» Task set:
1 – Update the passage on somatostatin receptor scintigraphy between "Somatostatin receptor scintigraphy" and "the radiological findings.", inclusive, changing "patients" to "subjects" throughout.
2 – Go on with the study abstract on somatostatin receptor scintigraphy in GEP tumors, picking up after its last sentence.

Somatostatin receptor scintigraphy (SRS) has been used for the detection of gastroenteropancreatic (GEP) tumors. This study evaluates the clinical impact of SRS in GEP tumor detection and its therapeutic implications on patient management.
Methods: We prospectively studied 160 patients with biologically and/or histologically proven GEP tumors. Before SRS, patients were classified into three groups: gastrointestinal (Group 1; n = 90) patients without known metastases; (Group 2; n = 59) patients with metastases limited to the liver; (Group 3; n = 11) patients with known extrahepatic metastases. The scintigraphic data were compared to the radiological findings.

(Records from a dataset)
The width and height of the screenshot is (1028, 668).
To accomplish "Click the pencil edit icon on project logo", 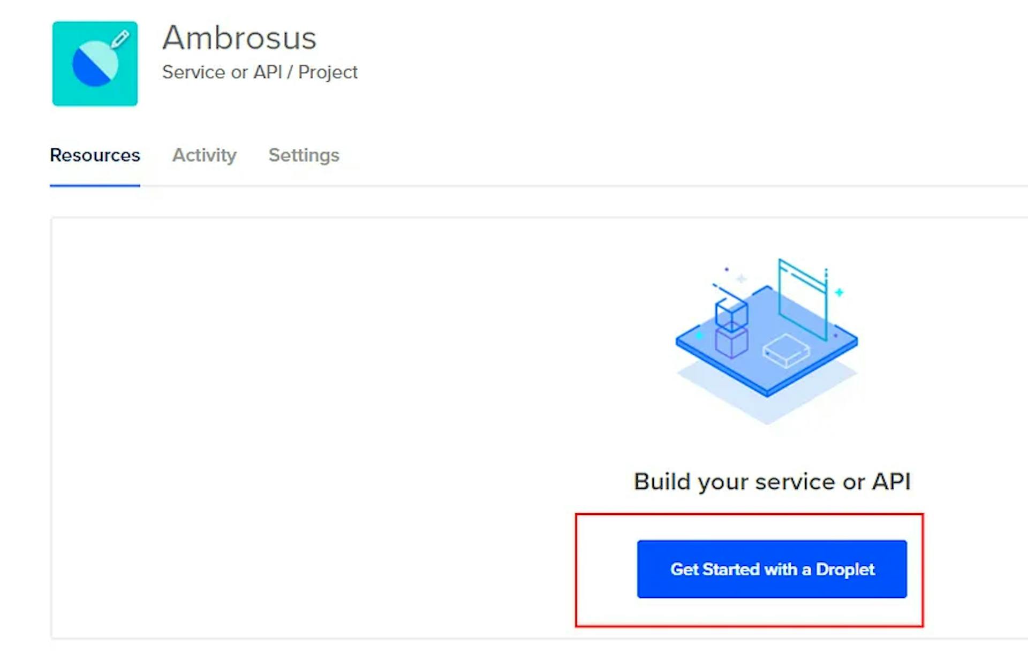I will point(120,39).
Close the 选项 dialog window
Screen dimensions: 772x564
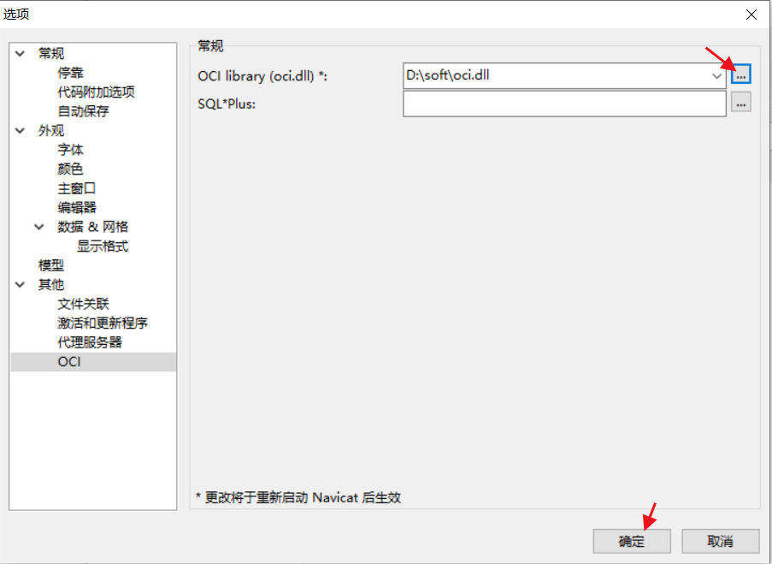pos(751,15)
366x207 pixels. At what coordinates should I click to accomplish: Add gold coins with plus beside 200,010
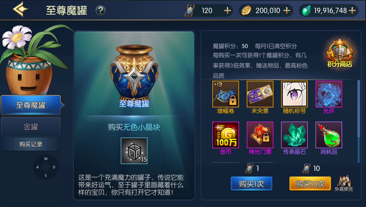click(x=287, y=11)
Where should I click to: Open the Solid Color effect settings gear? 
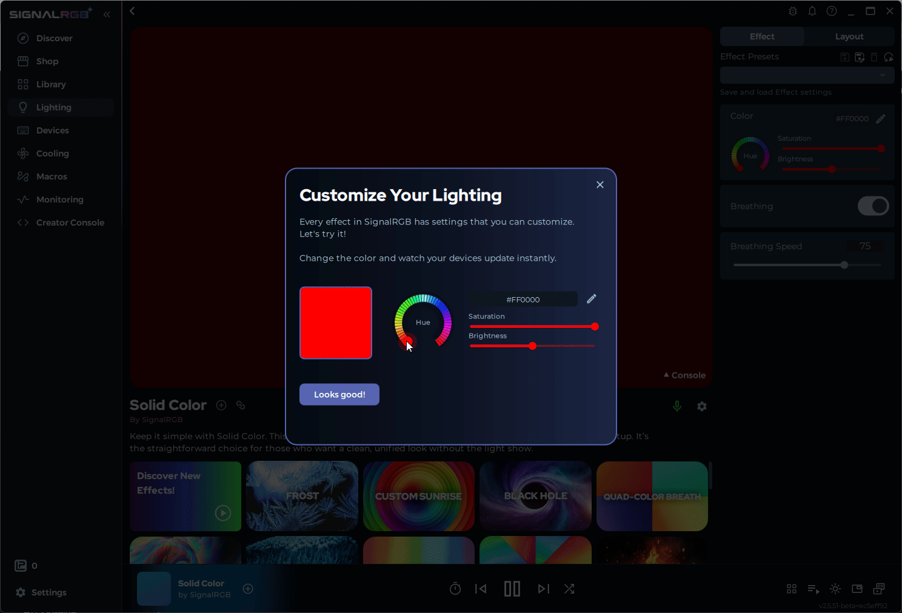[701, 406]
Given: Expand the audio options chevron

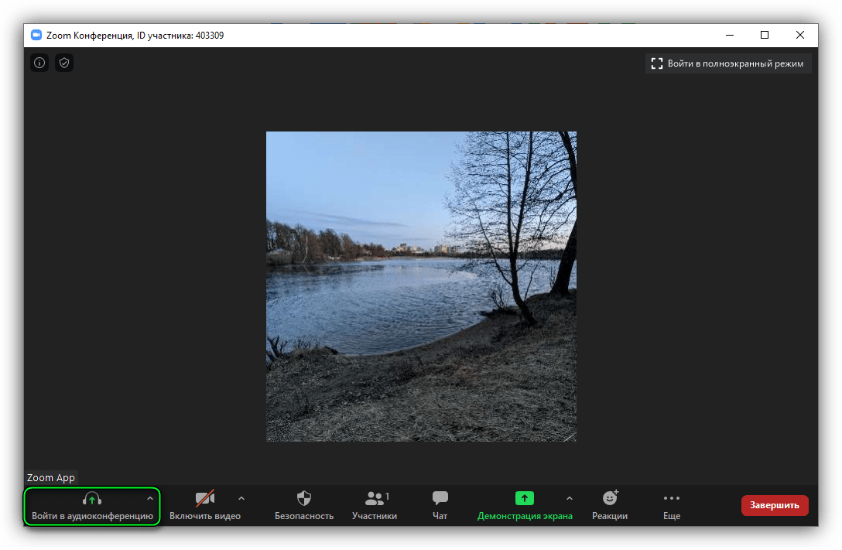Looking at the screenshot, I should click(x=150, y=498).
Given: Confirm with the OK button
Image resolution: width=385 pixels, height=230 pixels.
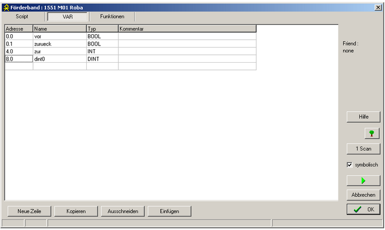Looking at the screenshot, I should (363, 209).
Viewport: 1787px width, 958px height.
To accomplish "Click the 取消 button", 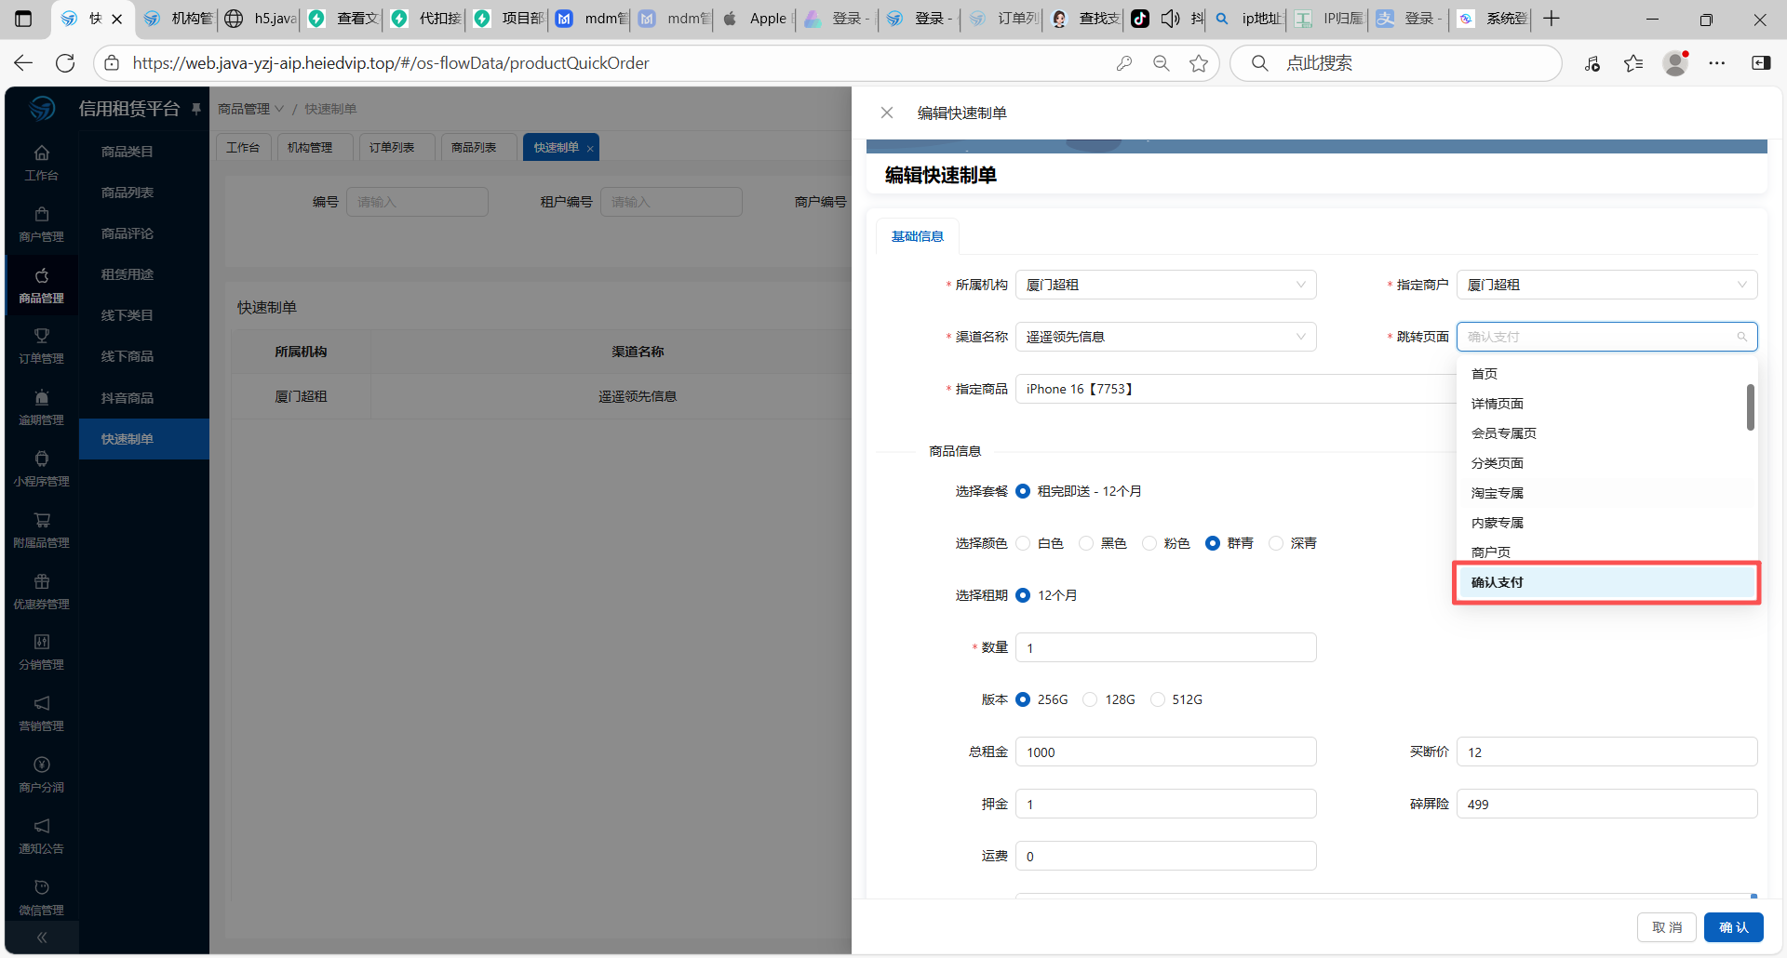I will point(1666,927).
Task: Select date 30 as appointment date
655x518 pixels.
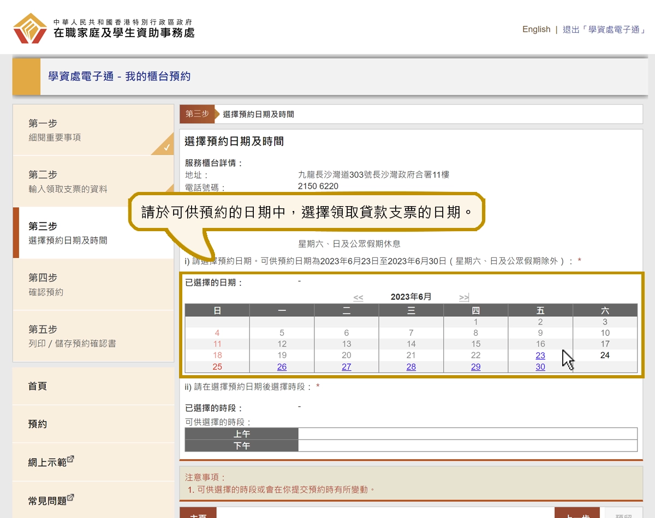Action: coord(540,366)
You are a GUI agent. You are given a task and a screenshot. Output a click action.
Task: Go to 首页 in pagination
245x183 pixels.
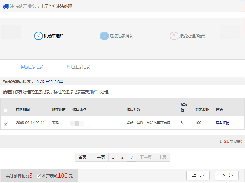pyautogui.click(x=82, y=157)
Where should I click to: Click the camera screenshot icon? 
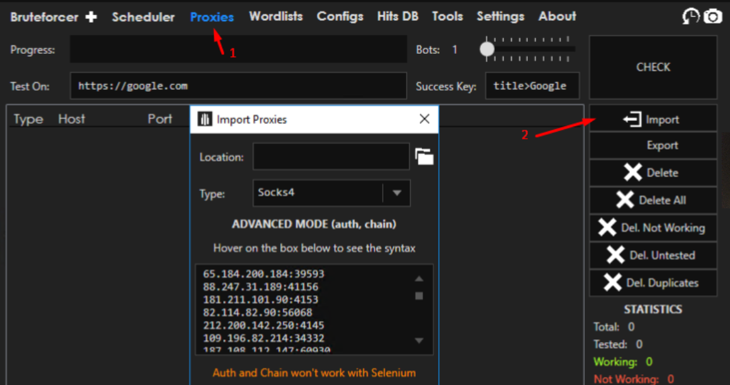[x=713, y=17]
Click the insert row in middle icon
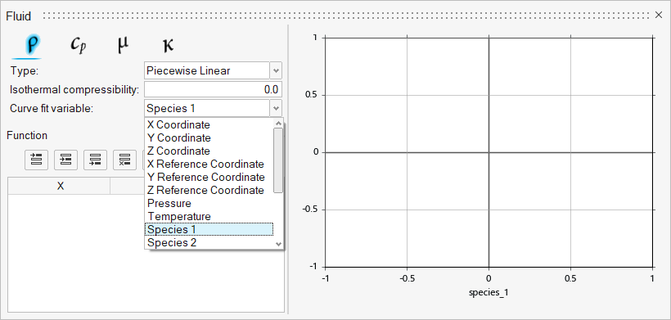 tap(66, 160)
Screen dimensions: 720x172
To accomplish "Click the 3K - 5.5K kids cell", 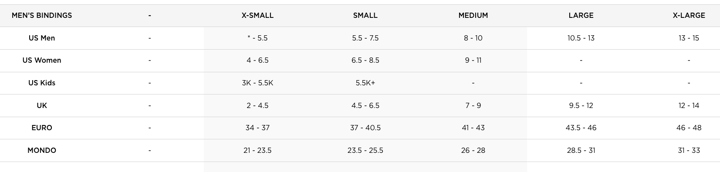I will click(x=257, y=83).
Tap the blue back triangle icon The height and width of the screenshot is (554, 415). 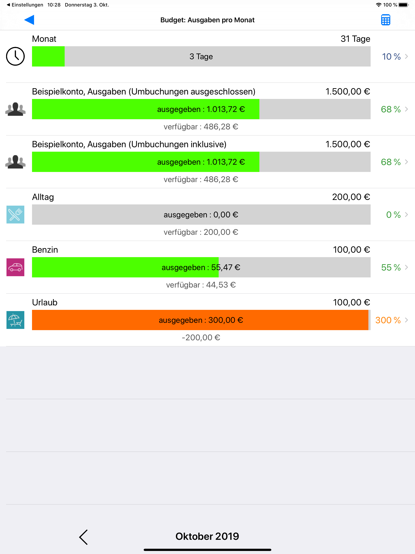[x=29, y=20]
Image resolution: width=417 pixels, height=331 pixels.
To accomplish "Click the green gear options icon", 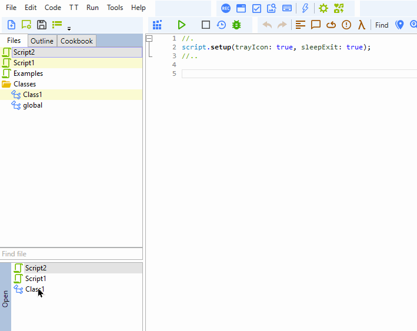I will click(323, 8).
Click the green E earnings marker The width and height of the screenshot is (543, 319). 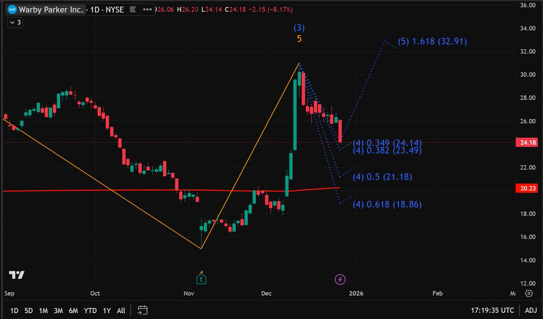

» Answers below:
1 –
Somatostatin receptor scintigraphy (SRS) has been used for the detection of gastroenteropancreatic (GEP) tumors. This study evaluates the clinical impact of SRS in GEP tumor detection and its therapeutic implications on patient management.
Methods: We prospectively studied 160 subjects with biologically and/or histologically proven GEP tumors. Before SRS, subjects were classified into three groups: gastrointestinal (Group 1; n = 90) subjects without known metastases; (Group 2; n = 59) subjects with metastases limited to the liver; (Group 3; n = 11) subjects with known extrahepatic metastases. The scintigraphic data were compared to the radiological findings.

2 –
Results: In Group 1, without known metastases, conventional imaging detected 53 primary sites in 44 patients: SRS was positive in 68% of these sites and discovered 4 additional primary tumors in 3 patients and 16 metastases in 14 patients. Conventional imaging was negative in 46 patients: SRS discovered 47 new sites in 36 patients. In Group 2, SRS confirmed liver metastases in 95% of patients and discovered 45 new sites in 36 of these patients. In Group 3, SRS disclosed 11 new sites in 7 patients. These results modified patient classification in 38 cases (24%). Surgical therapeutic strategy was changed in 40 patients (25%).
Conclusion: Somatostatin receptor scintigraphy improves tumor detection, has major clinical significance and should be performed systematically for staging and therapeutic decision making in patients with GEP tumors.